Dataset excerpts below:

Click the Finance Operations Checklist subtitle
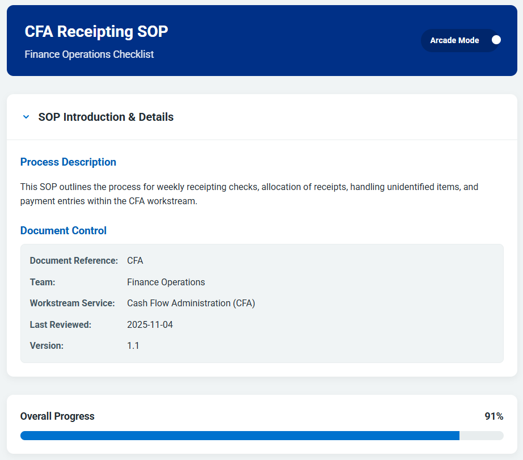The height and width of the screenshot is (460, 523). tap(89, 54)
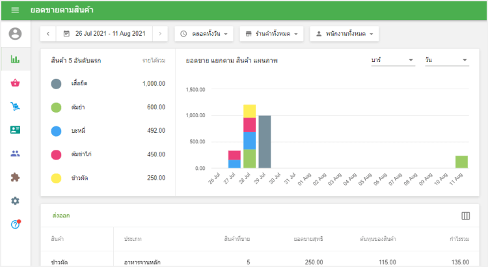Open date range 26 Jul 2021 - 11 Aug 2021
This screenshot has height=267, width=488.
tap(104, 33)
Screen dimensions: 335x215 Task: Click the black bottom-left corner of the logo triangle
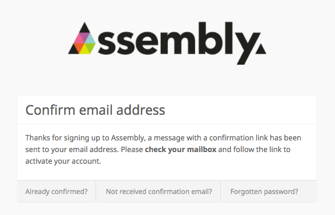tap(73, 51)
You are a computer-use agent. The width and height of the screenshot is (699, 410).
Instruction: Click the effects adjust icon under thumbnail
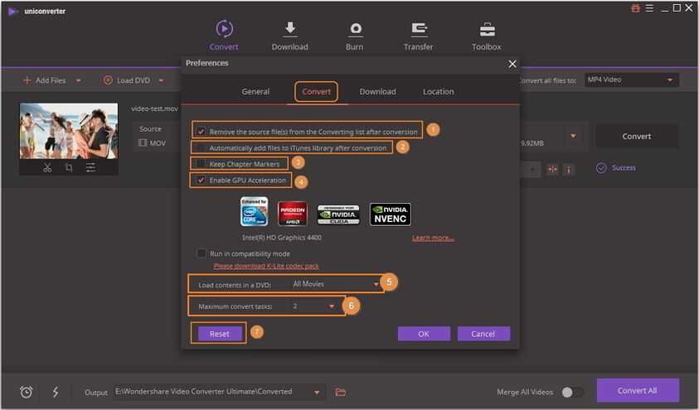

End of Dataset excerpts.

▶ **Task instructions**:
Output, exactly and with no pictures, every line from the one that contains "You are a computer-use" through the final line of the entries.

▶ **Expected output**:
You are a computer-use agent. The width and height of the screenshot is (699, 410).
Instruction: Click the effects adjust icon under thumbnail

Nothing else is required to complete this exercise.